* Problems to work on
[a] Decide whether each statement agrees with the account of Sitio Barriles below. Answer yes or no for each, quoting the deciding words of the text. (i) Sitio Barriles lies six kilometers west of Volcan. (ii) The enormous yellow fruits reach their size with help beyond nature. (iii) Jose Eduardo was studying to be an engineer.
[b] Print the part of the account of Sitio Barriles below starting at "If your skepticism" and ending at "of Mother Nature.".

Text excerpt below:

Miracle at Sitio Barriles?
A young man lay dying. Doctors told his mother to go home and forget the young man. Was what happened next a miracle at Sitio Barriles?
A young man lay dying. Doctors told his mother to go home and forget the young man. Was what happened next a miracle at Sitio Barriles?
Believe in miracles? The following might be described as the Miracle at Sitio Barriles.
In a world full of disbelief and skepticism, where corporate and political corruption is an everyday occurrence, it’s hard to imagine that good and honest things still happen. It’s even harder to imagine that occasionally these good events border on the miraculous.
Six kilometers west of the Panamanian mountain town of Volcan is a small archeological site called Sitio Barriles.
This place first came into prominence back in the late 1940’s when National Geographic did an excavation of an old house site. The petroglyphs and artifacts found at the site seemed to indicate that a community of pot makers and stone carvers lived there at least 2,500 years ago.
Today, the site is the home of Edna Landau and her family. Edna will take you on a tour and show you its many rock carvings and funerary pots, often without charge. There is very definite air of peace and tranquility about the place. Edna claims that the natural spring waters and some of the ancient magnetic stones have healing abilities.
If your skepticism needs a little bit of a reality check, then glance up in a tree behind her house, there you will see half a dozen or more enormous yellow fruits. They are about 10 to 12 inches long and weigh about 15 pounds each.
At first, I jokingly called them “lemons on steroids”. I was somewhat right – they are indeed lemons – but they grow to this amazing size naturally, with no outside help other than that of Mother Nature.
Edna has a 27-year-old son, Jose Eduardo. He is a bright young man and was studying to be an engineer.
In 2000, he developed hydro encephalitis (water on the brain) and needed surgery to drain the fluids.
Through medical misfortune while in hospital, he was hit by a virulent super bug which developed into meningitis. Septic shock followed, and for six months he lay in a total vegetative state. He was fed intravenously, and a tube in his lower abdomen removed his wastes.

End of Text excerpt.
Data under study below:

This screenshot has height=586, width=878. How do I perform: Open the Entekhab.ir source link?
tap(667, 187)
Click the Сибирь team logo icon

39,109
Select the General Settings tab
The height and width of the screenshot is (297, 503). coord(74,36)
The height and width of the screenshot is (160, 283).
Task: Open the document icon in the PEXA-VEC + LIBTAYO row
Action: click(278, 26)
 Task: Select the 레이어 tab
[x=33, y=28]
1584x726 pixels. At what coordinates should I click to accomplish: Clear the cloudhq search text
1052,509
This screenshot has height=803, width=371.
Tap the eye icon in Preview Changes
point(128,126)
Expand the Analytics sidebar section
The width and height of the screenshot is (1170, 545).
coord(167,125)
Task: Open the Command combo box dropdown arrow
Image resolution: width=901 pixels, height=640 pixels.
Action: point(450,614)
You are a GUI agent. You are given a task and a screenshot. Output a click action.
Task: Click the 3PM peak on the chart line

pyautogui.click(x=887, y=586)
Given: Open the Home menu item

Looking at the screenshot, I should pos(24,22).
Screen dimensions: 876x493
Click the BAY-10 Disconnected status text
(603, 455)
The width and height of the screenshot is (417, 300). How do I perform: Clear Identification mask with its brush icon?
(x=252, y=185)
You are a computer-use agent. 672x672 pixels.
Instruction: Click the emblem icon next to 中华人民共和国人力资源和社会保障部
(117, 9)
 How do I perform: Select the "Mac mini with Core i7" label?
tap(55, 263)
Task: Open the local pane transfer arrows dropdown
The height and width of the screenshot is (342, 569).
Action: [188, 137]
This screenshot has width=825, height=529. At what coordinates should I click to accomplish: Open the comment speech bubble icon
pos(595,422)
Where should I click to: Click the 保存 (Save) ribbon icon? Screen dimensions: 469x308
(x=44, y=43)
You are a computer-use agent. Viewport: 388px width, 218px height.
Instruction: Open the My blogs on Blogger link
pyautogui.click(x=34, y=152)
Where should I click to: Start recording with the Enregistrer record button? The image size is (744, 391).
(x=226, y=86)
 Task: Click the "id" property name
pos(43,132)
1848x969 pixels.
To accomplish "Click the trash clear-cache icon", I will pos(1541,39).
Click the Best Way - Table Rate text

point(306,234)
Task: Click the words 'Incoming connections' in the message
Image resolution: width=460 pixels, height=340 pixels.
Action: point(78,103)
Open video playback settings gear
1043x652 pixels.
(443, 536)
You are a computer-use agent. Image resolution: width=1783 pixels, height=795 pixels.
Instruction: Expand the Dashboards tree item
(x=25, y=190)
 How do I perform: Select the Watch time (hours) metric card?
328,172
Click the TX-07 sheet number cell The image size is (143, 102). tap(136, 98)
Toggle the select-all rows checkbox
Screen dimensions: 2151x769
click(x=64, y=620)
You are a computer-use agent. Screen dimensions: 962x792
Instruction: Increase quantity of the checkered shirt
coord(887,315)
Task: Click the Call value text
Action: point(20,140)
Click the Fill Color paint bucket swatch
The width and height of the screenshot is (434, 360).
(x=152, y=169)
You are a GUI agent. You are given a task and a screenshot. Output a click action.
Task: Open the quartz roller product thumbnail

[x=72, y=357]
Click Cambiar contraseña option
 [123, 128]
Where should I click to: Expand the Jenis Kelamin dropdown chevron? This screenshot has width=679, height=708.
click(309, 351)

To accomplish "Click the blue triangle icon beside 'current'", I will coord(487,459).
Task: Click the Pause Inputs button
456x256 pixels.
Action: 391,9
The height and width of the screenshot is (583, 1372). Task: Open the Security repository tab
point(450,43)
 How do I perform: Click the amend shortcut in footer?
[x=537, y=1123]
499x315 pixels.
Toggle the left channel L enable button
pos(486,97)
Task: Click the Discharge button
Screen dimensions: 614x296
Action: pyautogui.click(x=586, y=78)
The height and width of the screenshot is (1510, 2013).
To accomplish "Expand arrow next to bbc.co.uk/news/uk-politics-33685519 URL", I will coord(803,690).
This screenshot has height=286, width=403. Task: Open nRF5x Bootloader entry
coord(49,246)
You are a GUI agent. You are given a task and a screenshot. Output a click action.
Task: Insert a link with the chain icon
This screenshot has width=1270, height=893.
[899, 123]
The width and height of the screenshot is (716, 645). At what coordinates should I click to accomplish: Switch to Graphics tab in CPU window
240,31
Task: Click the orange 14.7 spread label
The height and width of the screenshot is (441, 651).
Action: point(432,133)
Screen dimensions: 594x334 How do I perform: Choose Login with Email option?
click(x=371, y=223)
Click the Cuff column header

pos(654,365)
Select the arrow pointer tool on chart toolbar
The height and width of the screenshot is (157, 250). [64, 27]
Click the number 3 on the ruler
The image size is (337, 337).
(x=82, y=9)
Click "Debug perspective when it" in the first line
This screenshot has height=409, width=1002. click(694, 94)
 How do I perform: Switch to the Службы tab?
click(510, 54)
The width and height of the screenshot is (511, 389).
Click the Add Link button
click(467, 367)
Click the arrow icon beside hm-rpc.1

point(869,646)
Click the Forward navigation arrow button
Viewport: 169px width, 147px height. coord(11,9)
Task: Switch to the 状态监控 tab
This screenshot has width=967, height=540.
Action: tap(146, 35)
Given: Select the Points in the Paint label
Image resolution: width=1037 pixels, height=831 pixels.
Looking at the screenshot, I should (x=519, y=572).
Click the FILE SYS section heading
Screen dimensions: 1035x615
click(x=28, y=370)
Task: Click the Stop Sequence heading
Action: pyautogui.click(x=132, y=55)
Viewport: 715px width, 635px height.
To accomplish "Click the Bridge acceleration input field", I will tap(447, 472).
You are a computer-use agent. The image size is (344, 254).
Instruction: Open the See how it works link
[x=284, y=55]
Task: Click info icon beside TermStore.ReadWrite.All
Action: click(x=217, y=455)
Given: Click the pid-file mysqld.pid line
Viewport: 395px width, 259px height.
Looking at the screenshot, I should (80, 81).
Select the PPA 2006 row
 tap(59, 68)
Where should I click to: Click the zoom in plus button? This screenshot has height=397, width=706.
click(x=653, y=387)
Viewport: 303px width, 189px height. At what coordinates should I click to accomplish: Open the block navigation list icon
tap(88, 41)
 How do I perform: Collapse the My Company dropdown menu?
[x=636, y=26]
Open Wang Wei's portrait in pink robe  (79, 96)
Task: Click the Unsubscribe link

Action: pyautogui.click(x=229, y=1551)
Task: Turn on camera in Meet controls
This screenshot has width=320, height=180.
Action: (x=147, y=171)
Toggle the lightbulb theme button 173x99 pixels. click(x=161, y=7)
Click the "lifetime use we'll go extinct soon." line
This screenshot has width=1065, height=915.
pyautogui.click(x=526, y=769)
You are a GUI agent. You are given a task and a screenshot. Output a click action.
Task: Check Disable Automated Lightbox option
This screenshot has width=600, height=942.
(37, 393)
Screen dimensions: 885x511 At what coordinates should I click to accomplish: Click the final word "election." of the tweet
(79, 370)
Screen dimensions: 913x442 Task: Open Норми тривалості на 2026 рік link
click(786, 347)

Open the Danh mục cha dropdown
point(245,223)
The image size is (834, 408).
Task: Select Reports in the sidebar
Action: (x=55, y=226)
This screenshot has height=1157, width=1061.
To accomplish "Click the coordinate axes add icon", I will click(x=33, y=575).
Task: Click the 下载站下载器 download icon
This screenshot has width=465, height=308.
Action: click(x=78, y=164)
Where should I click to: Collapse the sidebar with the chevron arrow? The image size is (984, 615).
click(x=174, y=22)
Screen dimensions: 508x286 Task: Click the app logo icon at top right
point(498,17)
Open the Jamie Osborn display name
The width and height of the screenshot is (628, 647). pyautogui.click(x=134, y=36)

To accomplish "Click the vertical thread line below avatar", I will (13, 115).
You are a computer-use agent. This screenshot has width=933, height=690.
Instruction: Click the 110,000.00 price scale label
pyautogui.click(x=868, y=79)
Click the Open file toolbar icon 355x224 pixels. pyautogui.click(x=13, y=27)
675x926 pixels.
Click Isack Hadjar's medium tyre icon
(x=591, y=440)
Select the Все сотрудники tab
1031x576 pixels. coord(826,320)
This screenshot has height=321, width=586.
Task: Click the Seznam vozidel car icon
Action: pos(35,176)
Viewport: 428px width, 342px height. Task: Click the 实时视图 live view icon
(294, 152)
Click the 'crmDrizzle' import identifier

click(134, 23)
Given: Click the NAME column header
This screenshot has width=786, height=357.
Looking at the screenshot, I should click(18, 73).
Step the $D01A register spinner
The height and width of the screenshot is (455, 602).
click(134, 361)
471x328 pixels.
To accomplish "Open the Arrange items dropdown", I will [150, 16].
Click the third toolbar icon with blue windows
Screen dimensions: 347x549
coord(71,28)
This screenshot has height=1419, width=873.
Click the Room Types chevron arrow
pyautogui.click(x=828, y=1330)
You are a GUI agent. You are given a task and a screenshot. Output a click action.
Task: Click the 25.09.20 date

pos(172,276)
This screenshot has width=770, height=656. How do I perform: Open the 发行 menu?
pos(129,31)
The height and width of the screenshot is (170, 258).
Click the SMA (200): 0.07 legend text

End of Data under study.

* Responses to the exercise
[a]
(i) Yes: "Six kilometers west of the Panamanian mountain town of Volcan is a small archeological site called Sitio Barriles."
(ii) No: "they grow to this amazing size naturally, with no outside help other than that of Mother Nature."
(iii) Yes: "He is a bright young man and was studying to be an engineer."

[b]
If your skepticism needs a little bit of a reality check, then glance up in a tree behind her house, there you will see half a dozen or more enormous yellow fruits. They are about 10 to 12 inches long and weigh about 15 pounds each.
At first, I jokingly called them “lemons on steroids”. I was somewhat right – they are indeed lemons – but they grow to this amazing size naturally, with no outside help other than that of Mother Nature.